Sri Lanka cricula silkmoth

Scientific classification
- Kingdom: Animalia
- Phylum: Arthropoda
- Clade: Pancrustacea
- Class: Insecta
- Order: Lepidoptera
- Family: Saturniidae
- Genus: Cricula
- Species: C. ceylonica
- Binomial name: Cricula ceylonica Jordan, 1909
- Synonyms: Cricula trifenestrata ceylonica Jordan, 1909;

= Cricula ceylonica =

- Authority: Jordan, 1909
- Synonyms: Cricula trifenestrata ceylonica Jordan, 1909

Species of moth

Cricula ceylonica, the Sri Lankan cricula silkmoth, is a moth of the family Saturniidae. The species was first described by Karl Jordan in 1909 and it is endemic to Sri Lanka. The debate of this species with much broader range circular species - Cricula trifenestrata is not yet fully understood. However, Rougerie et al., in 2009 considered Cricula ceylonica a valid species, probably endemic to Sri Lanka.

==Taxonomy==
Very similar to C. trifenestrata, therefore many texts and agricultural publications still classified the Sri Lankan population under C. trifenestrata as its subspecies, C. trifenestrata ceylonica. The revision of the two species needs more clarifications and researches.

==Description==
The wingspan is 60–100 mm.

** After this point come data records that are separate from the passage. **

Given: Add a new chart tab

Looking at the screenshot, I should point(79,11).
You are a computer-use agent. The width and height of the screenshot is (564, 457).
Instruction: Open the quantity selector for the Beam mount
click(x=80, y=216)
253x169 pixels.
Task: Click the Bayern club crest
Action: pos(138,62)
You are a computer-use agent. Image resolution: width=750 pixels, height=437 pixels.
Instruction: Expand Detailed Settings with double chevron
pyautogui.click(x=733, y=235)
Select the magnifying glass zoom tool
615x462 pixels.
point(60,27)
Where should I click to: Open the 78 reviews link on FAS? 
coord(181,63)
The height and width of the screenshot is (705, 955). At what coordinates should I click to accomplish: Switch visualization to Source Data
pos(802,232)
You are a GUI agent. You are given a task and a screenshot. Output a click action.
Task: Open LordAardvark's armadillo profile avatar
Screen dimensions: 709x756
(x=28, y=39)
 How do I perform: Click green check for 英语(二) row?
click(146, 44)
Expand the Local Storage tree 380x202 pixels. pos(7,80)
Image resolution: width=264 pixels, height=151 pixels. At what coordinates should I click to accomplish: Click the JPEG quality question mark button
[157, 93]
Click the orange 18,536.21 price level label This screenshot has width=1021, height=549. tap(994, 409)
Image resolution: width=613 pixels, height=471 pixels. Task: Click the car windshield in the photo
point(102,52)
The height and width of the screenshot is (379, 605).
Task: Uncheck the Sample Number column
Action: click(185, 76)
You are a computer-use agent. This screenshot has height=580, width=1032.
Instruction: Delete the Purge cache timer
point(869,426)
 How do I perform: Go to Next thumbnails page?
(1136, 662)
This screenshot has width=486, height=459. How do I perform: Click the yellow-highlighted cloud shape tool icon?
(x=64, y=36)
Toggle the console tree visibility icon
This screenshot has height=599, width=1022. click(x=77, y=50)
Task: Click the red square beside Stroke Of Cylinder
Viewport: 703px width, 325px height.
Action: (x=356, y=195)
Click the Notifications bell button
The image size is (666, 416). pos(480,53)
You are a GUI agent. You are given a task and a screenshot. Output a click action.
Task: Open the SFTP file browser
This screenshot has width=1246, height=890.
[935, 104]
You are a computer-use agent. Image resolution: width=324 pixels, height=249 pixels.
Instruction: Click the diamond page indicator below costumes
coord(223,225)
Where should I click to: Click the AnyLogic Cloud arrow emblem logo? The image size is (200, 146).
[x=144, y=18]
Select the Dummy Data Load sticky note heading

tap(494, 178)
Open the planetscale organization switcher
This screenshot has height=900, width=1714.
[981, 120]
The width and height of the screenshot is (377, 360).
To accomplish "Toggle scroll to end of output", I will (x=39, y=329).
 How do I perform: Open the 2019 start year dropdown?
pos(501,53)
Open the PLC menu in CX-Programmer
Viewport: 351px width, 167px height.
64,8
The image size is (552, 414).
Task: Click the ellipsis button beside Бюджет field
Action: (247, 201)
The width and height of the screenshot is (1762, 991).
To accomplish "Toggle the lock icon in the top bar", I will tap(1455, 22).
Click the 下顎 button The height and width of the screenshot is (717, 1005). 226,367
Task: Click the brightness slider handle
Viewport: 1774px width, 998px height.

Adult male has clayish-ochraceous wings. The transparent spot on the forewing is lined by a broad black ring. Subapical lobe of clasper broad. Female has tawny-ochraceous wings. There are three transparent spots on the forewing lined by broad black rings. On the ventral side, the transparent spots of both wings more strongly edged with black. Larval host plants are Cinnamomum zeylanicum and Mangifera indica.